Einer der Protagonisten ist Christian Seifert. Der mächtige Chef der Deutschen Fußball Liga (DFL) nahm am Donnerstag im Stuttgarter Innenministerium Platz, um über ein Projekt für weniger Polizeieinsätze rund um Fußballspiele zu sprechen. Natürlich ging es dabei auch den neu entfachten Fan-Konflikt. Seifert, von Berufs wegen Interessenvertreter und nicht Diplomat, wollte nicht noch Öl ins Feuer gießen. Deutlich wurde der 49-Jährige trotzdem. Der organisierten Fans – ausdrücklich nicht allen – warf er ein „falsch verstandenes Dialogverständnis“ vor. Wenn Dialog heiße, nur Forderungen zu stellen, könne er genauso gut von den Fans verlangen, „auf Vandalismus in Zügen und Pyrotechnik im Stadion zu verzichten“, dozierte Seifert mit süß-saurer Miene. Grundsätzlich herrsche bei vielen eine zu hohe Erwartungshaltung vor. Es sei ein Leichtes, über alles immer nur pauschal Kommerzkritik zu schreiben, so Seifert. Überhaupt: „Warum zielt die Kritik immer nur auf die Dachverbände, aber nie direkt auf die Vereine?“, erklärte der DFL-Geschäftsführer, „sie waren es doch, die mit großer Mehrheit für die Einführung von Montagsspielen gestimmt haben.“

Seifert schießt zurück

Der DFL-Boss ist verärgert. Die Ultras und Stimmungsmacher in den Stadien sind es auch. So wogt der Konflikt hin und her. Ein Vorankommen? Ist nicht in Sicht. Dabei ist es nicht einmal so, dass nichts passiert wäre. DFB und DFL verweisen auf die bereits vorgenommene Streichung von Kollektivstrafen, dem Bekenntnis zu Stehplätzen sowie die Lockerung bei der Handhabung von Fan-Utensilien. Vielen Anhängern reicht das nicht. Sig Zelt von der Organisation Pro Fans spricht von „Alibi-Aktionen, um die Gemüter zu beruhigen“. Er fordert, dass sich die Verbände „endlich der Sache“ stellen, stattdessen wichen sie einer kontroversen Debatte aus.

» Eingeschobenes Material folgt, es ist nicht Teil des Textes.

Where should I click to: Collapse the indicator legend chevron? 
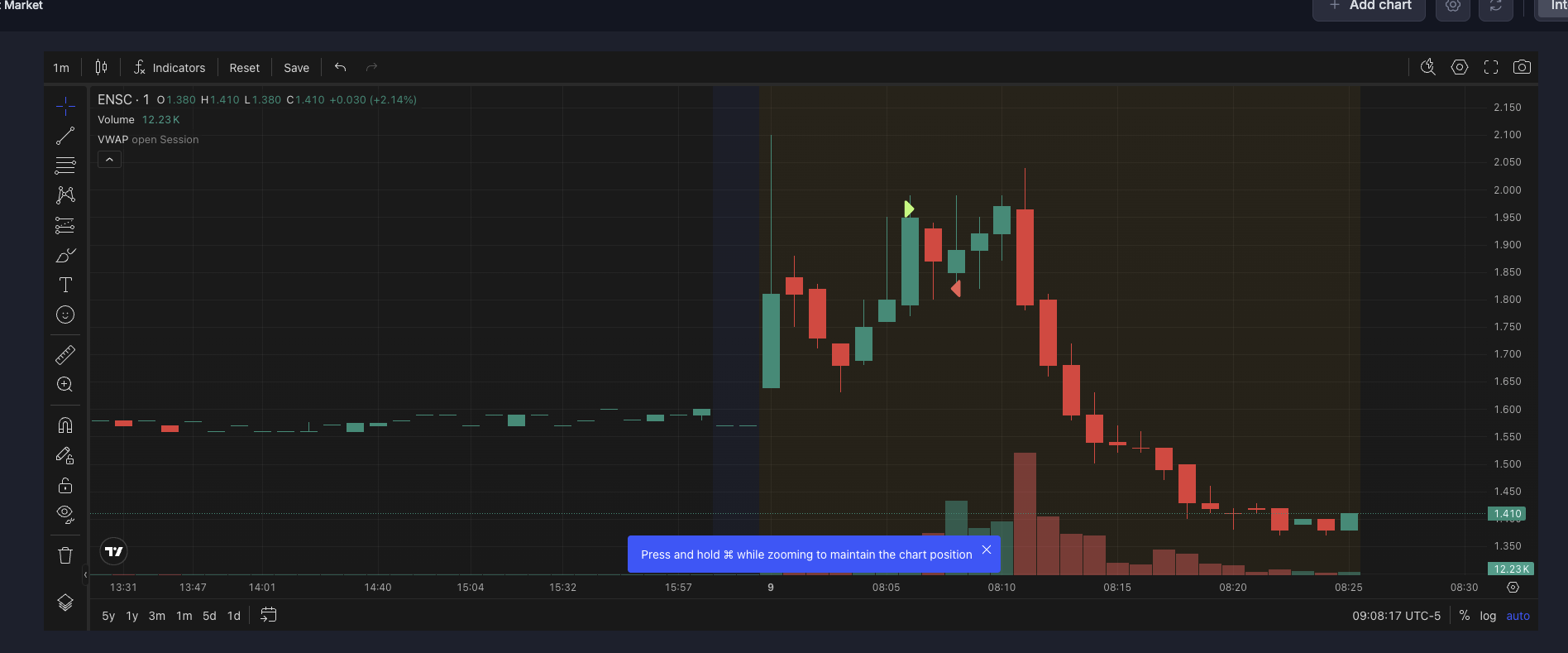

Die Sache, das ist die aus ihrer Sicht an vielen Punkten festzumachende, immer weiter fortschreitende Kommerzialisierung des Fußballs. Wozu neuerdings eben auch die Montagsspiele in der dritten Liga oder die ungenügende Aufstiegs-Reform in der Regionalliga zählen, aber nicht nur. Ob 50+1, Anstoßzeiten oder Stadionverbote – die selbst ernannten Gralshüter des Volkssports Fußballs sehen die alten Konfliktthemen durch die Verbände nur notdürftig kaschiert.

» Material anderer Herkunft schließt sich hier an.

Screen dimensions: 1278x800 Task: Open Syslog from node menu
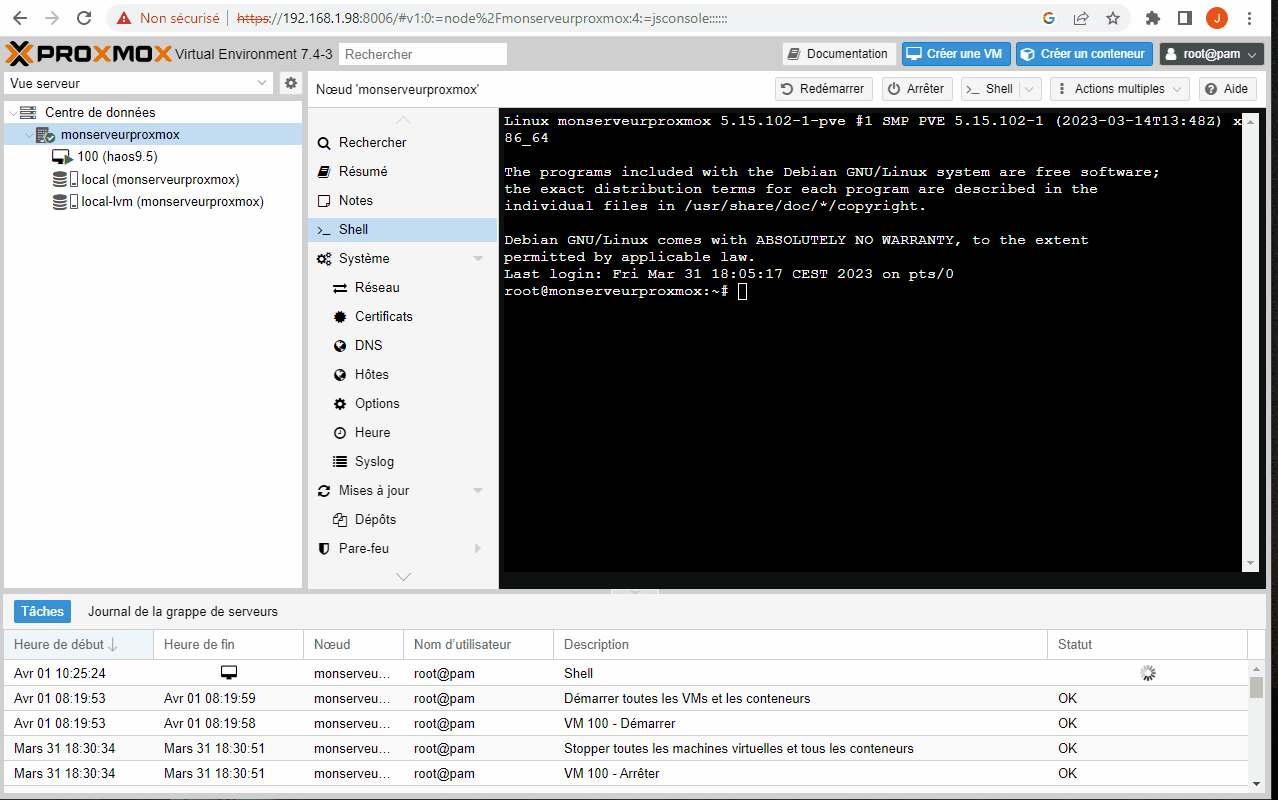click(374, 461)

Wie es weitergeht? „Der Protest wird in der neuen Saison auf jeden Fall noch stärker werden“, prophezeit Sig Zelt. Was Seifert als „Erpressung“ begreift. Den Protest noch stärker in die Stadien zu tragen, könne nicht der Ansatz sein.

Der beendete Dialog mit den Verbänden ist also nur die Ruhe vor dem Sturm. Und der nächste Fan-Gipfel wohl nur eine Frage der Zeit.